In the letter, Hudson wrote: “As leaders, we should be encouraging America’s youth to participate in our democracy and political process – not punishing and silencing them. These North Stanly students respectfully displayed a sign and took a picture. They did not cause a scene, participate in a protest or break any school code of conduct.”

While Tucker may downplay the “probation,” Hudson said he would like her to explain how exercising free speech rights violates the code of the North Carolina High School Athletic Association, or in her words “creates a negative athletic environment.”

It would have been debatable if the cheerleaders displayed a banner during halftime, Hudson said. But in this case they posed with a few other students outside of game time and the photo ended up on social media. The larger problem, he said, is the chilling effect this has on public discourse.



The “outrage culture,” Hudson said, should recognize there is little honest political discourse currently and to disagree politically could mean dismissal of each other as human beings.

“I hope that in these cases we can all just take a deep breath and realize that … we all have a right to express ourselves and we all ought to respect each other’s opinions even when they differ with our own,” Hudson said.

Starnes and Hudson agreed it’s harmful when students are used as “pawns” to make political statements, like in the case of the the Covington Catholic High School boys as well, and in the more recent situation at Lake Hamilton High School in Pearcy, Ark.

“It just doesn’t make any sense,” Hudson said. “Someone’s got an ax to grind that has a problem with Trump.

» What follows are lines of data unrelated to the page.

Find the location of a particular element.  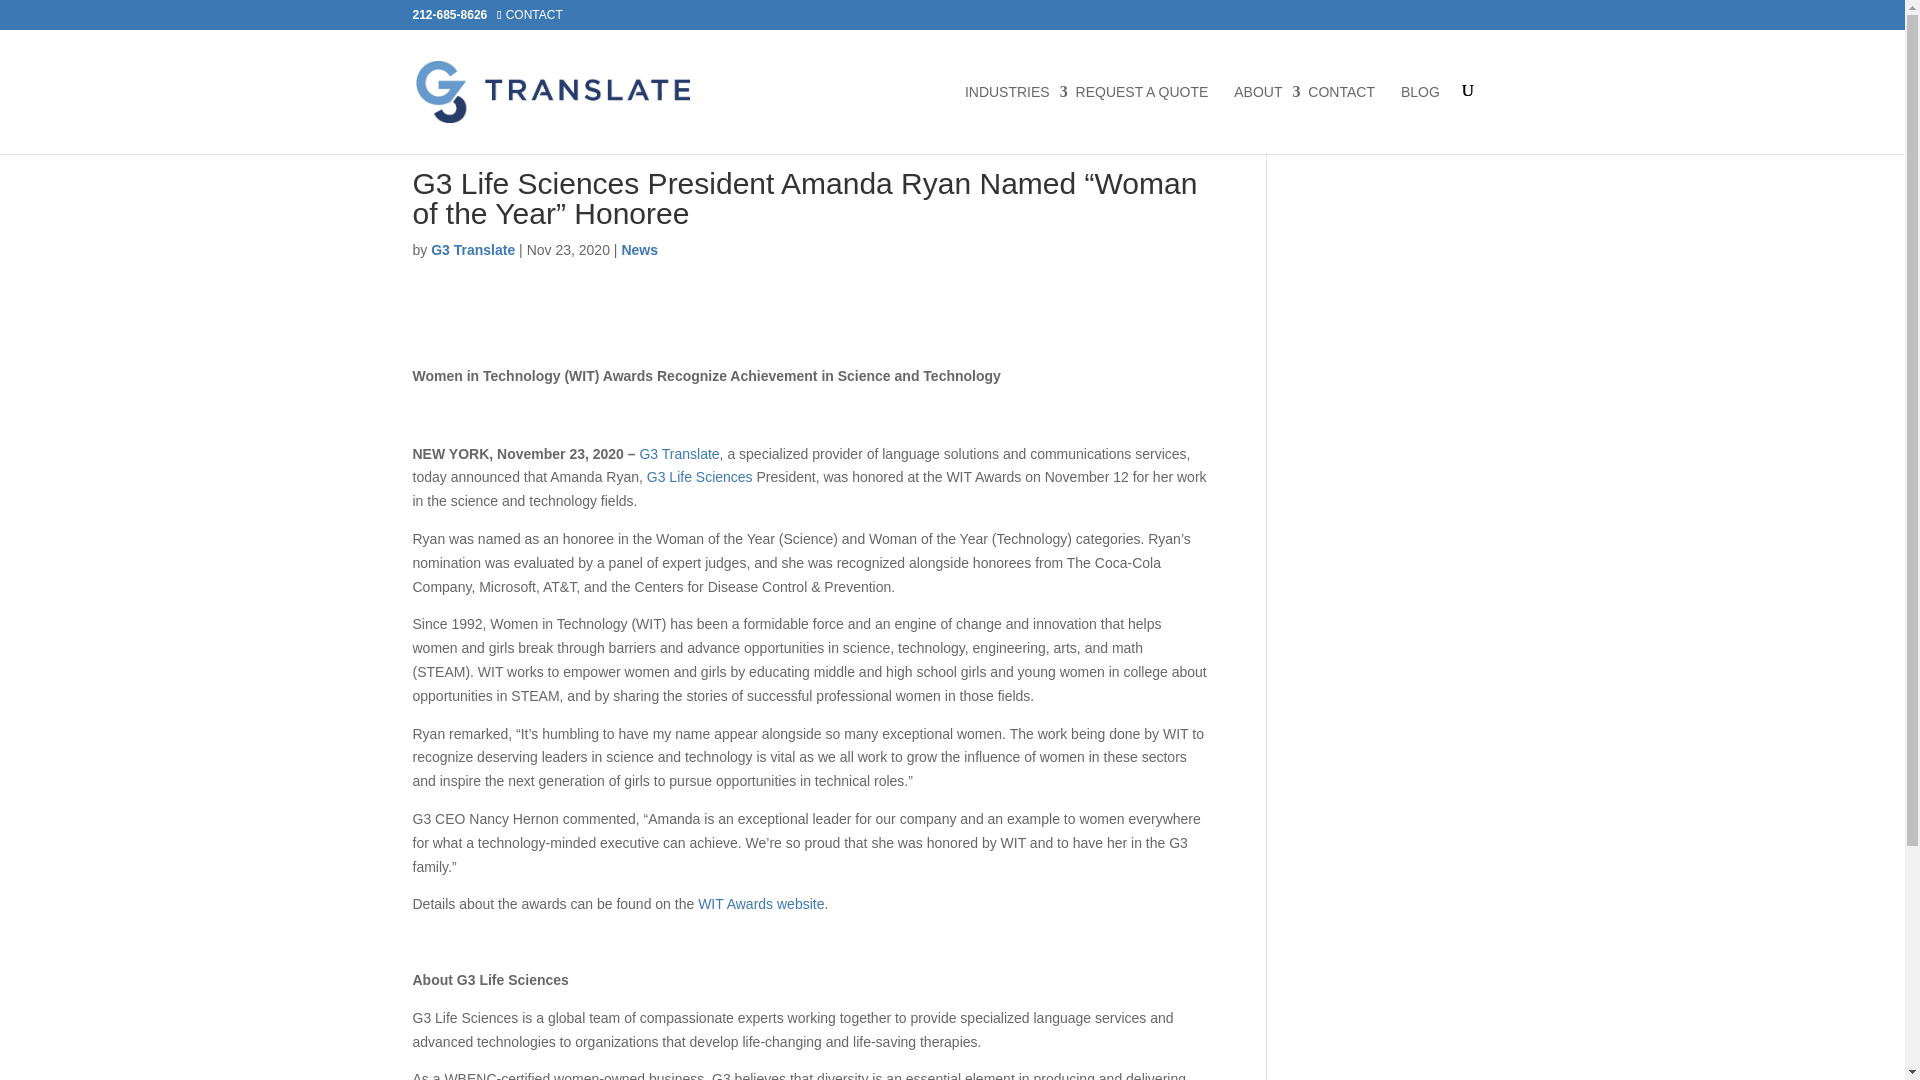

WIT Awards website is located at coordinates (760, 904).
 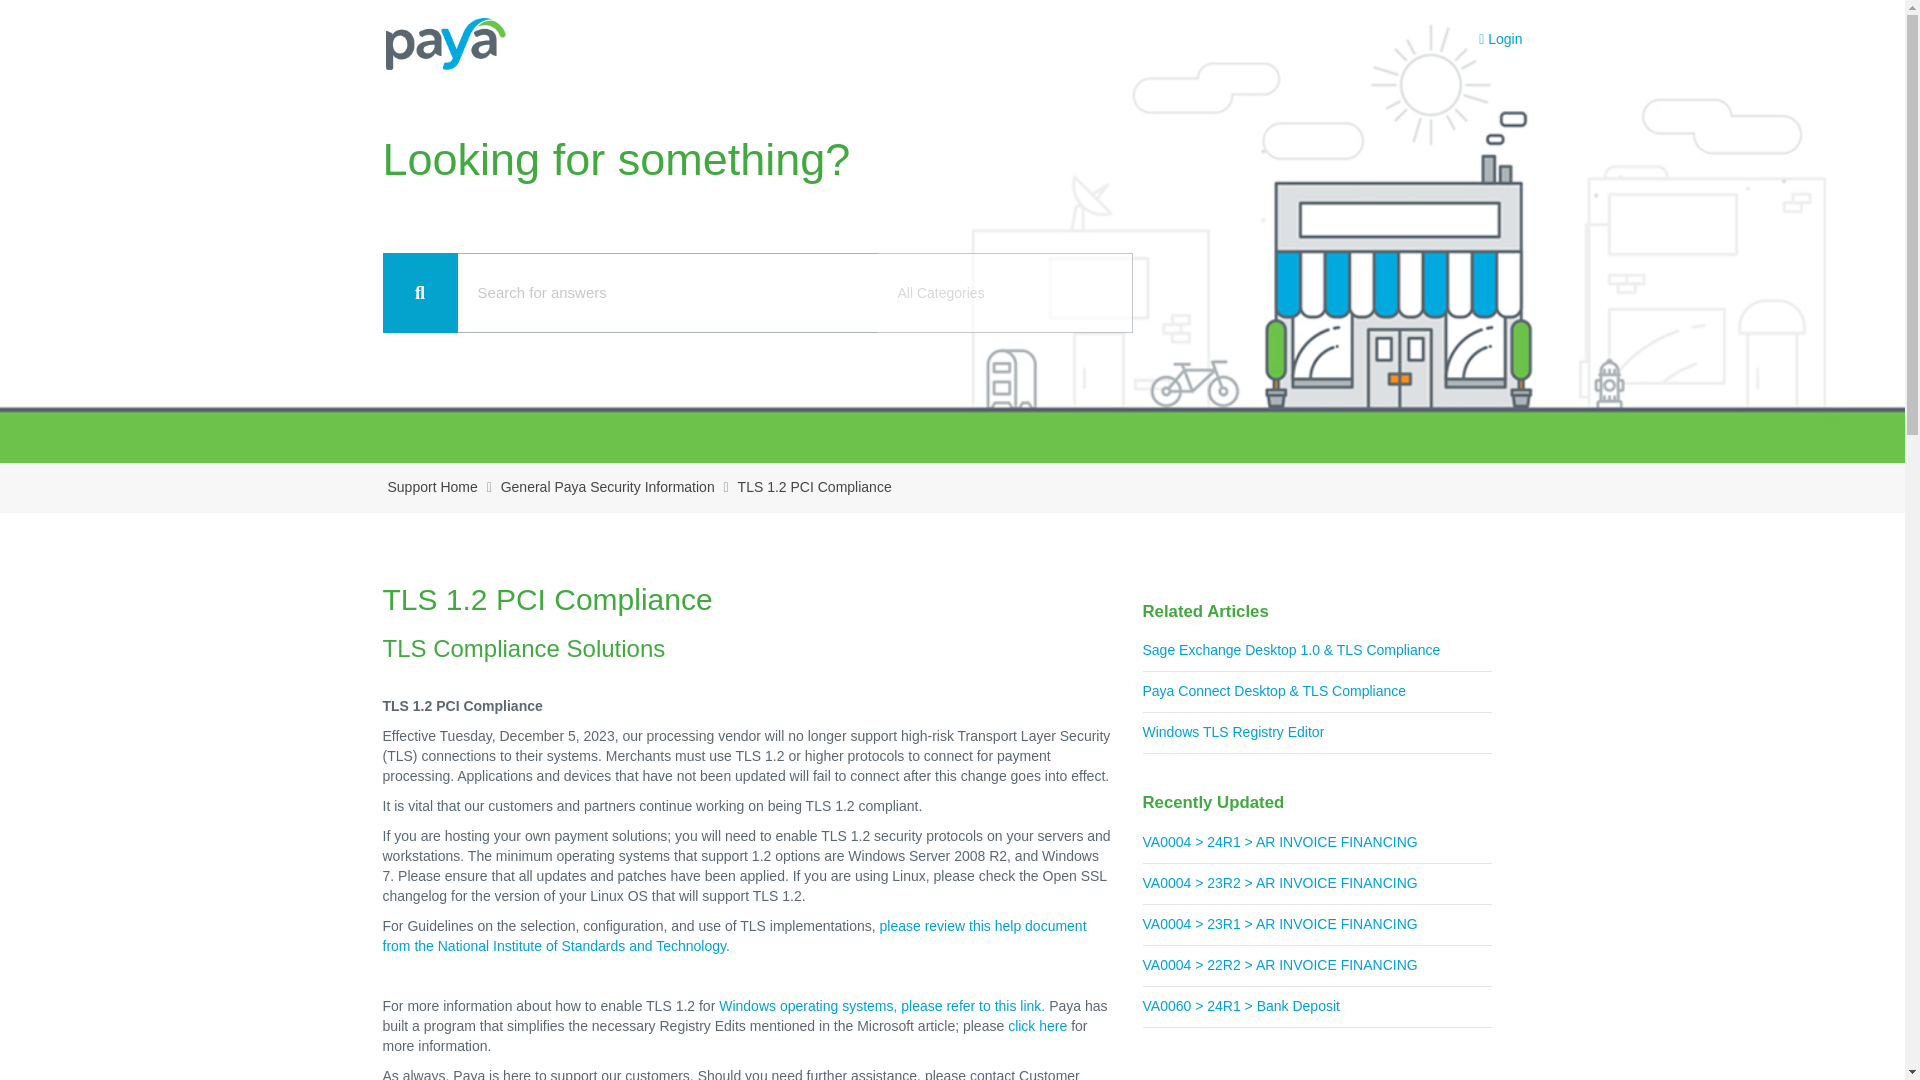 I want to click on Login, so click(x=1500, y=40).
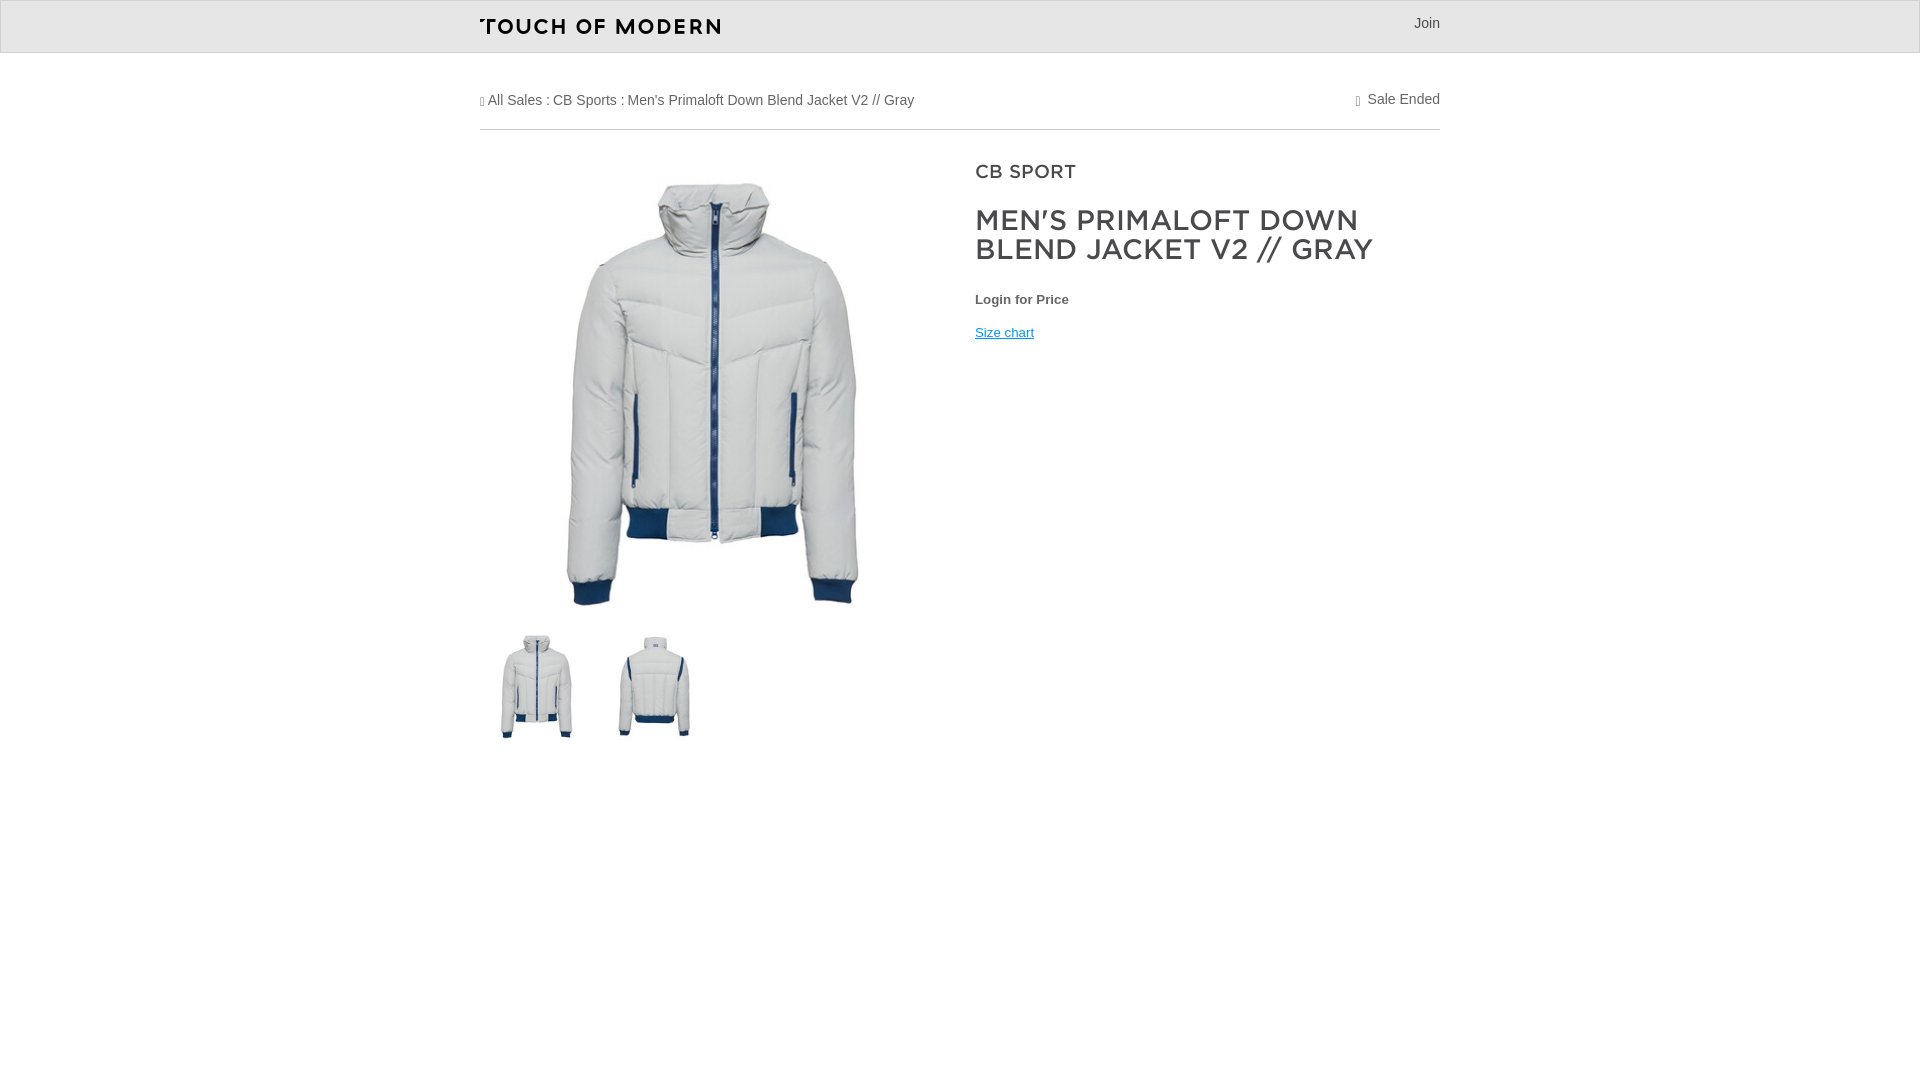  What do you see at coordinates (514, 100) in the screenshot?
I see `All Sales` at bounding box center [514, 100].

And frankly these kids, like you say, are kind of caught in the middle.”

It’s also harmful when students believe they have done something wrong, and they haven’t, Starnes told Hudson. “This idea that there’s something wrong with you if you’re a Trump supporter. That idea needs to stop.”



Hudson agreed. Further, he urged young people to do even better than the adults.

“You have to have respect for each other’s opinions when you disagree politically, but get out there and test out your beliefs and support people,” Hudson said. “Get involved in the political system with people you believe in. … That’s what makes this country great.”